Mix.Shell.IO, prompt, and security

easco · November 9, 2017, 4:18pm

The Mix.Shell.IO module allows me to prompt the user for some information. I would like to use that functionality in a script I am writing to prompt the user for a password. Unfortunately it displays the user’s entry in cleartext on the screen.

I don’t see any way to entice that function to mask the input at the moment.

Is there another Erlang/Elixir function that might help me accomplish the same effect? For that matter, is there a shell command I could use with Mix.Shell.IO.cmd to collect a masked string and return it?

OvermindDL1 · November 9, 2017, 4:48pm

Don’t know how to turn off echo’ing offhand, but I know the hex.publish takes a password that it immediately deletes as it is typed, maybe take a look at it’s code?

easco · November 9, 2017, 5:02pm

I discovered that there is an undocumented function :io.get_password() that reads input from the shell without echoing it and returns a password. That seems to be what I need (http://erlang.org/pipermail/erlang-questions/2011-November/062798.html)

My code now reads:

    username = Mix.Shell.IO.prompt("username:")
    IO.write("password: ")
    password = :io.get_password()

For others looking to this solution, read the rest of the thread. This was a solution for me in one context, but may not be general purpose solution.
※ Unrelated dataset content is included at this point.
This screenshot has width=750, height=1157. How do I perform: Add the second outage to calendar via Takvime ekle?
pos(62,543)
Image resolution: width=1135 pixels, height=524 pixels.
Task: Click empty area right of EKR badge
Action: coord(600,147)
NobbZ · November 10, 2017, 9:45am

Unless you are developing something to integrate with mix, you should not use it. It is usually not included in production builds and will probably fail then.

hassan · November 10, 2017, 2:37pm

Unless you are developing something to integrate with mix, you should not
use it. It is usually not included in production builds

“usually not” based on what? It seems to be in my production builds.

NobbZ · November 10, 2017, 3:34pm

Then you either have mix mentioned in your (extra_)applications-list, or you are running you generated application on a machine that has elixir installed.

hassan · November 10, 2017, 4:06pm

Then you either have mix mentioned in your (extra_)applications-list,

Nope.

are running you generated application on a machine that has elixir
installed.

“Elixir” or Erlang? It’s present on a system without Elixir but with
Erlang installed, but – I thought the whole point of a release was to
use the bundled version.

NobbZ · November 10, 2017, 5:02pm

Just search the forum, there are plenty of threads because mix is not available in production or release. Its always suggested to not rely on mix when not in build time.

So if you have a proper release and access to mix, its probably a bug, so could you please explain how you built and run the release?

hassan · November 10, 2017, 5:28pm

Just search the forum, there are plenty of threads because mix is not
available in production or release. Its always suggested to not rely on mix
when not in build time.

Who is talking about mix?!

The OP mentioned finding an undocumented function :io.get_password()
and you responded with:

“It is usually not included in production builds…”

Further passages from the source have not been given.